Dubai Municipality approval is the heart of laundry licensing, because a laundry is not just a shop but a facility that handles water, heat, chemicals and waste. The Municipality reviews your premises to confirm they are safe and hygienic for the activity. For a collection or branch outlet that simply receives and returns garments, the requirements are lighter, focusing on cleanliness, presentation and basic suitability. For a full on-site laundry, the scrutiny intensifies. The Municipality will look at drainage and wastewater handling, ventilation to manage heat and humidity, the layout that separates clean and soiled garments, the safe storage of any cleaning chemicals, and the overall environmental impact of your operation. Proper drainage is especially important, because laundries discharge significant volumes of water and the Municipality wants to ensure this is managed responsibly and does not harm public infrastructure or the environment.

This is why so many first-time founders begin with a collection model and partner with an existing central laundry for processing. It dramatically reduces the premises burden, the fit-out cost and the approval complexity, letting you build a customer base and cash flow before investing in heavy machinery. If and when you scale into your own processing facility, you take on the fuller set of Dubai Municipality conditions with the benefit of an established business behind you. Whichever path you choose, you should treat the Municipality's requirements as helpful guardrails that protect customers and the city rather than as obstacles, and you should confirm the latest conditions directly, because environmental and health standards are periodically updated. You can begin your research through the official Dubai Municipality website, which is the authoritative source for current rules and services.

DEWA, utilities and the practical side of fit-out

A laundry is a water-and-power business, so your DEWA connection is not a formality but a core part of getting operational. The Dubai Electricity and Water Authority provides the water and electricity your machines depend on, and you will need an active connection in your unit's name before you can run equipment or, in many cases, complete other approvals. For an on-site laundry, the volume of water and the electrical load can be substantial, especially if you are running multiple industrial washers, dryers and pressing stations simultaneously, so it is worth understanding your expected consumption early and ensuring your unit's supply can handle it. A collection outlet has far lighter utility needs, which is another reason the model is attractive for a lean launch.

Beyond utilities, the practical fit-out is where a laundry comes to life and where a meaningful slice of your budget goes. Industrial washing machines, dryers, ironing and pressing equipment, garment racks, a service counter and signage all add up, and for on-site processing you also invest in drainage works, ventilation and possibly water treatment. These costs sit outside the government fees but are just as real, and underestimating them is a common reason new laundries run short of working capital. A sensible approach is to obtain firm quotes for equipment and fit-out, build in a contingency buffer, and sequence your spending so you are not paying for heavy machinery before your premises approval is confirmed. Planning the operational side with the same rigour you apply to the licensing side is what separates a smooth launch from a stressful one.

### Supplied material
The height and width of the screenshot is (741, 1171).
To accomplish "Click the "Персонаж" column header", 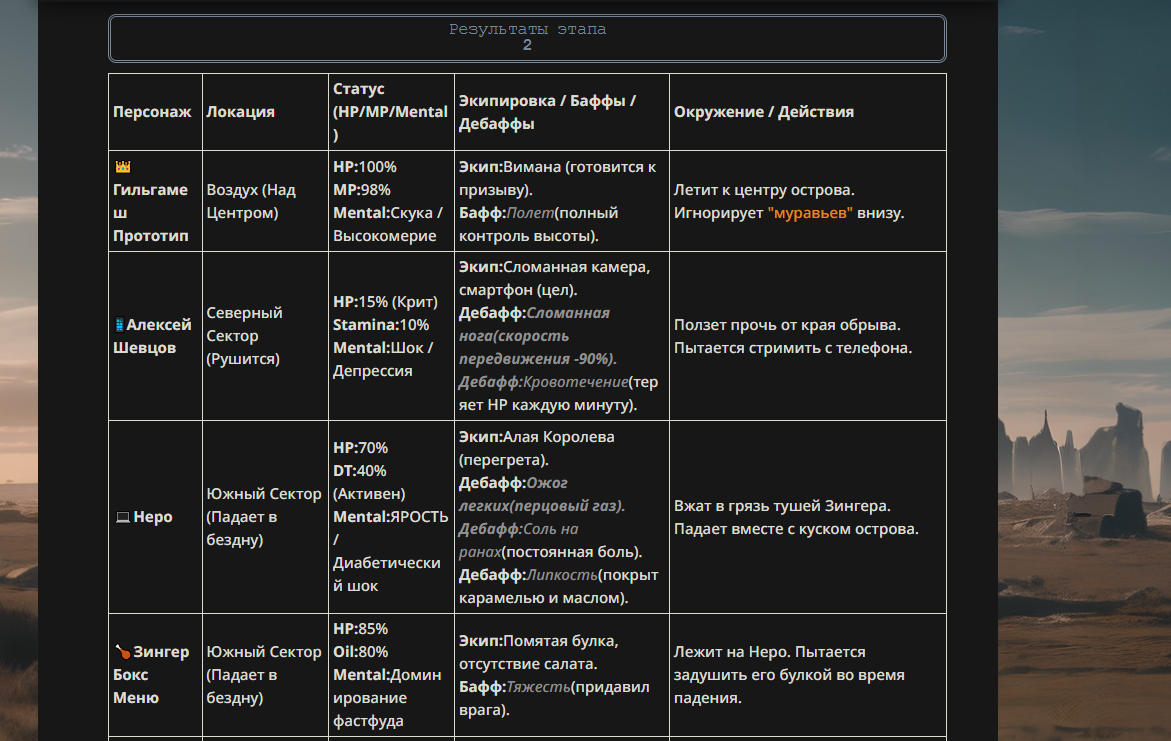I will coord(152,112).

### Task instructions
**a)** In the passage on laundry licensing in Dubai, list each thing the Municipality will look at for a full on-site laundry.
**b)** Print the passage on laundry licensing in Dubai between "A laundry is a" and "a lean launch.", inclusive.
**c)** Write what comes next in the passage on laundry licensing in Dubai, starting after its final sentence.
The material plays no part in this work.

### Expected responses
**a)**
- Drainage and wastewater handling
- Ventilation to manage heat and humidity
- The layout that separates clean and soiled garments
- The safe storage of any cleaning chemicals
- The overall environmental impact of the operation

**b)**
A laundry is a water-and-power business, so your DEWA connection is not a formality but a core part of getting operational. The Dubai Electricity and Water Authority provides the water and electricity your machines depend on, and you will need an active connection in your unit's name before you can run equipment or, in many cases, complete other approvals. For an on-site laundry, the volume of water and the electrical load can be substantial, especially if you are running multiple industrial washers, dryers and pressing stations simultaneously, so it is worth understanding your expected consumption early and ensuring your unit's supply can handle it. A collection outlet has far lighter utility needs, which is another reason the model is attractive for a lean launch.

**c)**
Documents you will need for your application

While the exact checklist can vary by case and is periodically updated, most laundry licence applications in Dubai rest on a recognisable set of documents. You will typically need clear passport copies of the owner or shareholders, and where relevant any residence visa or Emirates ID details for those already in the country. You will need your completed application capturing the trade name and chosen activities, and the initial approval issued by the Department of Economy and Tourism confirming there is no objection to your activity. Once you secure premises, your tenancy contract registered through Ejari becomes a central document, because it ties your licence to a specific approved location and underpins the Municipality and DEWA processes.

For the premises and operational approvals you will generally need the Dubai Municipality clearance covering health, drainage and ventilation, and evidence of your DEWA connection for water and electricity. On-site laundries often need additional documents such as a unit layout, an equipment list and environmental or wastewater details so the authorities can assess how you manage discharge and chemicals. Keeping these documents organised and consistent, with matching names, addresses and activity descriptions across every form, prevents the small mismatches that cause approvals to bounce back. Because requirements do change, the safest approach is to confirm the current checklist with the authorities or your setup consultant at the start, so you gather the right paperwork once rather than chasing missing items later and delaying your launch.

Visas, staffing and labour considerations

Most laundries depend on a reliable team of pressers, machine operators, counter staff and, for delivery-based models, drivers, so understanding your visa and staffing position early is essential. In the UAE, your visa quota is tied largely to the size and type of your premises and the activity on your licence, rather than to a single fixed number, so a small collection outlet usually supports a modest number of visas while a larger on-site facility can sponsor a bigger team. The allocation is assessed during the setup process, and it is wise to plan your recruitment around your approved quota rather than committing to hires before the quota is confirmed. Over-promising roles you cannot yet sponsor is a common early stumble.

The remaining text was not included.